Even if the American economy is already dead for all intents and purposes, an historic crash of the stock markets will officially signal the dawn of the new era. When it does, all pretense of the “possible moral hazard” accompanying massive government interventions into the marketplace will be dropped. We will be in a “post-5/7 economy,”[1] much like our “post-9/11 world,” and the last vestiges of your economic freedom will be lost, just as your personal liberty was lost after 9/11. Forgotten in debates regarding whether these interventions will be good or bad for “the economy” is the fact that each one amounts to stealing from someone – legal plunder because it is committed by government. Each new intervention, “unavoidable” because of the latest threat to the U.S./world economy, will cause three more problems for the government to solve with further interventions. Pointing out that the original problem was caused by a previous government intervention will be pointless. Free markets were a nice idea in the 20th century, but government control of the marketplace will be needed in a post-5/7 world.[2]

Despite the fact that government already treats the right to the fruits of your labor as a granted privilege, the small percentage Americans have been allowed to keep will seem relatively large compared to what they will be allowed after the big event. At that point, there will be a continual state of economic emergency that requires “Americans and Europeans to do more, not less,” as Barack Obama recently said in Berlin. There will be Housing in the New America and Universal Healthcare to be paid for, tens of millions of unemployed Americans to feed and clothe, and the “challenges of the 21st century (all created by government)” to meet.

Perhaps at that point it will occur to someone, somewhere, that none of this is necessary. Without the parasitic influence of a few thousand people, the other 300 million would naturally trade with each other to their mutual benefit, and would have little to fear from people thousands of miles away whom they would never think to bother themselves. It really is that easy. Americans can make a decision for freedom anytime they wish to, and rid themselves of the parasites once and for all. Hopefully, there will come a time when they will be easier to convince in the post-9/11, post-5/7 world.

[1] Whatever the actual date of the crash, simply insert it into the new government slogan and it works just as well.

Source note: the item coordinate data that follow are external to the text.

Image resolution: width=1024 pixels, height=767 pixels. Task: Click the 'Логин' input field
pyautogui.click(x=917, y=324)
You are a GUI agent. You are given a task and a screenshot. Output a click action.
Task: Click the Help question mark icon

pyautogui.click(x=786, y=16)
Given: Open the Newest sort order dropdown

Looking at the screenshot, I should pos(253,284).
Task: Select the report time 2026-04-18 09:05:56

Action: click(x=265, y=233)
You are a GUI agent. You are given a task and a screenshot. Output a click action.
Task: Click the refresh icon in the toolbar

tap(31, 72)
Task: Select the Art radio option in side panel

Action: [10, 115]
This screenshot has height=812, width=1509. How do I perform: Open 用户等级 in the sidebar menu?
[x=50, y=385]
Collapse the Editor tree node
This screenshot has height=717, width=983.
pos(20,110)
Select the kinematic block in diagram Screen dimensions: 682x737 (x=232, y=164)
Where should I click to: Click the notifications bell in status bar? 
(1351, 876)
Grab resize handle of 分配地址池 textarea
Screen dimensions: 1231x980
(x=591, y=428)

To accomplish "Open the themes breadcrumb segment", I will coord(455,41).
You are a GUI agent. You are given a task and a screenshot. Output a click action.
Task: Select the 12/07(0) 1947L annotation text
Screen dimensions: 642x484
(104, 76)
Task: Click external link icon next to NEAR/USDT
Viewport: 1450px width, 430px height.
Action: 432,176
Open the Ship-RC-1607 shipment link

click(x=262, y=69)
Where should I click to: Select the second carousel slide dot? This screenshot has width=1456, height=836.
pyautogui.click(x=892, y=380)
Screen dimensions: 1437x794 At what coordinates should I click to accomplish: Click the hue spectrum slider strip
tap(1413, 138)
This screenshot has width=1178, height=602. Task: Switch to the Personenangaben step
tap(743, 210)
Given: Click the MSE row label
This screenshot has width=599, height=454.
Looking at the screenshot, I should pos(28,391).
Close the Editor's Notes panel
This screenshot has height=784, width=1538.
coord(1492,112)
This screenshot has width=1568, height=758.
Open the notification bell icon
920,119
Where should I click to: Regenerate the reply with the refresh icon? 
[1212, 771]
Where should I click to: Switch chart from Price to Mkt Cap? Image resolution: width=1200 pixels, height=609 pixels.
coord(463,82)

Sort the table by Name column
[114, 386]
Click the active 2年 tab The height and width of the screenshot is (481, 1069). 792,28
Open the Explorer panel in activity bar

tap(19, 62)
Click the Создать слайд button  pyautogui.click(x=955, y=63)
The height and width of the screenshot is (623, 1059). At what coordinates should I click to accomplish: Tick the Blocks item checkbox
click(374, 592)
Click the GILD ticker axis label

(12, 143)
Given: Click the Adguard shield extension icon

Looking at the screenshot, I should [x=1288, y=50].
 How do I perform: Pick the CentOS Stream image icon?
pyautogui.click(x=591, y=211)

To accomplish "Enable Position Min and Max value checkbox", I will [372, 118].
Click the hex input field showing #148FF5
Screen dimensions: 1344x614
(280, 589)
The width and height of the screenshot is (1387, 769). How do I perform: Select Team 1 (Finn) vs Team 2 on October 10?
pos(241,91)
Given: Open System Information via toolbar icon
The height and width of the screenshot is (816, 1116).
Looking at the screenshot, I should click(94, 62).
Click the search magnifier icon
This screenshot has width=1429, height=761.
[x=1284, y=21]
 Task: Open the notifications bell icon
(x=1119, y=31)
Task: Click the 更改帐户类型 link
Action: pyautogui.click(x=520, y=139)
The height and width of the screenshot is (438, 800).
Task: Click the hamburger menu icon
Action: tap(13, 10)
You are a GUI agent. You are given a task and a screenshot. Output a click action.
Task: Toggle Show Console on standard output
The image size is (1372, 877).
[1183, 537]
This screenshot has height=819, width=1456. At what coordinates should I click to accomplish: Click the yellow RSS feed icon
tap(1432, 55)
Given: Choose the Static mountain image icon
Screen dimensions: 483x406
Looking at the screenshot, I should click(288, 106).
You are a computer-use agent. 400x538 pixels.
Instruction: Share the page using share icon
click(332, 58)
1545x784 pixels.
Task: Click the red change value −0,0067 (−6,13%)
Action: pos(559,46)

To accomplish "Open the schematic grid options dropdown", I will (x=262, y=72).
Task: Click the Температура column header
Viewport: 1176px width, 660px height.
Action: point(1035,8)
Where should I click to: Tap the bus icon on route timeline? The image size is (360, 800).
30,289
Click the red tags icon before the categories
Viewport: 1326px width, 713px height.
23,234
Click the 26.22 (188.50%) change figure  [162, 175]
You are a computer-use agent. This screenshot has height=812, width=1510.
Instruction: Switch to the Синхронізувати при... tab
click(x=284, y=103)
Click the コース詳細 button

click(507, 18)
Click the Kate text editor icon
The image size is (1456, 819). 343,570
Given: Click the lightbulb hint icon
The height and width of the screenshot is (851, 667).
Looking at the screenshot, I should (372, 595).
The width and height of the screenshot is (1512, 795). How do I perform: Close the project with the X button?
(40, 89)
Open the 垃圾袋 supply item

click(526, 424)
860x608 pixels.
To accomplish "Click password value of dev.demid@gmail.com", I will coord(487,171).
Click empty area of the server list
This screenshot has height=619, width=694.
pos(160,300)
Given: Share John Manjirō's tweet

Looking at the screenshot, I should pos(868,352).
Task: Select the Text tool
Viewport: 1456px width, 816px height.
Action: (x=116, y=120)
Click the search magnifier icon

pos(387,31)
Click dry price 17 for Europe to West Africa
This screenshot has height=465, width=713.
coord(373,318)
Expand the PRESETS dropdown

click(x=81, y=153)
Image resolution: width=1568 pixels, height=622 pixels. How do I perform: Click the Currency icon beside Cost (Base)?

[2] While it would be impossible in a Republic to enslave people with such nonsense as a market crash or a terrorist attack creating “a new world” where natural rights no longer exist, it is relatively easy in a Democracy, where only 51% of the people have to believe it for the scheme to work. This is just one reason why no politician refers to America as anything other than “a Democracy” anymore. Be suspicious of anyone who speaks likewise.